Ilustrasi Meja Hakim

Kisah Para Hakim yang Tolak Suap: Ditawari Rp 7 Miliar sampai Lahan Sawit 1,5 Ha

4 November 2024 18:01 WIB
·
waktu baca 4 menit
comment
0
sosmed-whatsapp-white
copy-link-circle
more-vertical
Seorang hakim di satu kabupaten di Sumatera Utara, Imam (nama samaran), tak berpikir macam-macam kala kawan lamanya yang seorang akademisi tiba-tiba menghubunginya dan mengatakan hendak bertamu. Sang kawan berkata ingin bersilaturahmi. Imam mempersilakan.
Pada hari yang disepakati, sang kawan, sebut saja Mikel, datang ke rumah Imam. Ia ternyata tak sendiri. Mikel membawa orang yang ia sebut temannya—yang ndilalah adalah pihak berperkara dalam kasus sengketa warisan yang tengah ditangani Imam.
Kasus itu memang punya nilai objek cukup besar, yakni Rp 7 miliar. Menurut Imam, kasus tersebut cukup rumit dan menarik perhatian banyak pihak di daerahnya. Tak heran bila ada pihak berperkara yang berusaha bertemu Imam untuk memengaruhi keputusannya. Namun, Imam tak menyangka teman lamanya, Mikel, berperan sebagai penghubung.
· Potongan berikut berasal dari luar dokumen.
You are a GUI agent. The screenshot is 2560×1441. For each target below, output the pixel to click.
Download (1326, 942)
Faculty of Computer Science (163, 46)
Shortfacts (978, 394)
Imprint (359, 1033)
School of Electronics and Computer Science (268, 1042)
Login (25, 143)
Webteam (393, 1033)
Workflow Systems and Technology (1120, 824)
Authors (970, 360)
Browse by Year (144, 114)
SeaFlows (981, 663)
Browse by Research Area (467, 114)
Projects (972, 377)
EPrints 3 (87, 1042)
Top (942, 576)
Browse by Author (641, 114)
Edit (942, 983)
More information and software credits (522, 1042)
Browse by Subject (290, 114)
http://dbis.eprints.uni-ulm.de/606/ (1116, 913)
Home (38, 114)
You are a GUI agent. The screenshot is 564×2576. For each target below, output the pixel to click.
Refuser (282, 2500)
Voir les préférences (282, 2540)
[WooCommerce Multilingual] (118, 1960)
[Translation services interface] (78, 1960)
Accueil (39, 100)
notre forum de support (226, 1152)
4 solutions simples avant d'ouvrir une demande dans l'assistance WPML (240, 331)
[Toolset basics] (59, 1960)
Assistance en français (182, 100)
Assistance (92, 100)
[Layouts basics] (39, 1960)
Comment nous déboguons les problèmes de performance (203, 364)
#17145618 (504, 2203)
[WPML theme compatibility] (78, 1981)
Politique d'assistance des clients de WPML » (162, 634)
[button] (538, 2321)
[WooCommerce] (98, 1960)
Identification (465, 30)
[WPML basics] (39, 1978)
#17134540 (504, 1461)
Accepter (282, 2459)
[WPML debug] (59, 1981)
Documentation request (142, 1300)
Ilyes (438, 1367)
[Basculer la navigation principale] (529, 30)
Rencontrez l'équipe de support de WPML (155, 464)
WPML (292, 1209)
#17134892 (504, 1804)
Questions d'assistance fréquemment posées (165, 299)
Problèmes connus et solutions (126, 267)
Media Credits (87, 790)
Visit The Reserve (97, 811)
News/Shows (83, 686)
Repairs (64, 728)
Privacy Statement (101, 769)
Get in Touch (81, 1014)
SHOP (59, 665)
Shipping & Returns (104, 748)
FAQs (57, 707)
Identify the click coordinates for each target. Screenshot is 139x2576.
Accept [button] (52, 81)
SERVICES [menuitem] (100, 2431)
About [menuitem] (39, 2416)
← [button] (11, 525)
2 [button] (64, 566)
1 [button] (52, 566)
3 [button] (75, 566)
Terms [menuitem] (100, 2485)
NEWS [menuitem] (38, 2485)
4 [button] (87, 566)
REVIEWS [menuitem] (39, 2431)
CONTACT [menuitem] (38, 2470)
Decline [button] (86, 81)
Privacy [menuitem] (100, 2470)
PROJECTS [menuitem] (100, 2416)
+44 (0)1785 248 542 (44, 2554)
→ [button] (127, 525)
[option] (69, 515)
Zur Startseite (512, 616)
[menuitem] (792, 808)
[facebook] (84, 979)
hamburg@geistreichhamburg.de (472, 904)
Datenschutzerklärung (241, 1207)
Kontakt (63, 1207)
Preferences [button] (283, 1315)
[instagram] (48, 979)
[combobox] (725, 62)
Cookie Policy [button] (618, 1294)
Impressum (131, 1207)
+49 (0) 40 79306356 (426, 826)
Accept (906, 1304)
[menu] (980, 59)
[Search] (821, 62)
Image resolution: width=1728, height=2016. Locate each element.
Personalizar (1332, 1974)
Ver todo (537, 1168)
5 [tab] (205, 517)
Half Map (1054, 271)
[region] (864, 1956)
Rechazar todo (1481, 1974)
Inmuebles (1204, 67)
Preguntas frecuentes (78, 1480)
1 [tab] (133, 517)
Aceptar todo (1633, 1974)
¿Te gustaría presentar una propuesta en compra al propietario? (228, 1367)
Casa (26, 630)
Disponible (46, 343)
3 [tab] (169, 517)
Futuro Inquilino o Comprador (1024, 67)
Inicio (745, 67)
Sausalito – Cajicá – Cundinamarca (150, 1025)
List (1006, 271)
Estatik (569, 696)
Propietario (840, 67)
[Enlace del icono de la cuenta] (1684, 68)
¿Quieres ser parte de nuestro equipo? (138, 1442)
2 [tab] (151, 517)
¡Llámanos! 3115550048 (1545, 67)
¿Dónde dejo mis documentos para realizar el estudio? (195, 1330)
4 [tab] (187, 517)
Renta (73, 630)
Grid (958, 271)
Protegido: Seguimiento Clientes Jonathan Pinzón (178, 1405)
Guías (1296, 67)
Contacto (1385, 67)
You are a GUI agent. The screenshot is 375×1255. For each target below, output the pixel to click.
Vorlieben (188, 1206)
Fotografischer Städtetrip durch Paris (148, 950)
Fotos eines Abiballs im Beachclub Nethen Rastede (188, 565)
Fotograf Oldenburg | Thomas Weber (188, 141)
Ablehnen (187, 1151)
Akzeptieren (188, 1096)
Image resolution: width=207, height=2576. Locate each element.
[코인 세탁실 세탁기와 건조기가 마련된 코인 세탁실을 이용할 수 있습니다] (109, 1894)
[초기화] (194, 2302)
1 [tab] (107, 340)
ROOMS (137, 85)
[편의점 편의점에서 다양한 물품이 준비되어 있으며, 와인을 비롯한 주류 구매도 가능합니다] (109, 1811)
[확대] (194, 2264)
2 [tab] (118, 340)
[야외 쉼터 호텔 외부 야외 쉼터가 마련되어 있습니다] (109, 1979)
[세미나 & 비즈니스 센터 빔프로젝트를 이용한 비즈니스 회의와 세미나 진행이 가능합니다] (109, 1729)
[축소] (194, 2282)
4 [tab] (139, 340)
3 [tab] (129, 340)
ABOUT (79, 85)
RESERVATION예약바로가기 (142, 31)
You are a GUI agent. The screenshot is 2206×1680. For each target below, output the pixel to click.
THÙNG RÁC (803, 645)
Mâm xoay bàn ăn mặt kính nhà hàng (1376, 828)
Ilustrasi: CrizzyStudio/Shutterstock
Setelah berbincang sejenak di ruang tamu rumah Imam, si pihak berperkara tanpa basa-basi menyodorkan kantong plastik berisi uang Rp 500 juta. Dengan wajah penuh harap, orang itu mengatakan bahwa uang tersebut adalah tanda “terima kasih” agar hakim berpihak kepadanya.
Imam yang disodori segepok duit tak ayal makin terkejut. Ia tak mengira momen silaturahmi hanya kedok untuk ajang penyuapan. Imam kemudian memanggil istrinya ke ruang tamu. Sang istri yang melihat kantong plastik berisi uang di meja, bertanya tenang, “Ini uang apa, Pak?”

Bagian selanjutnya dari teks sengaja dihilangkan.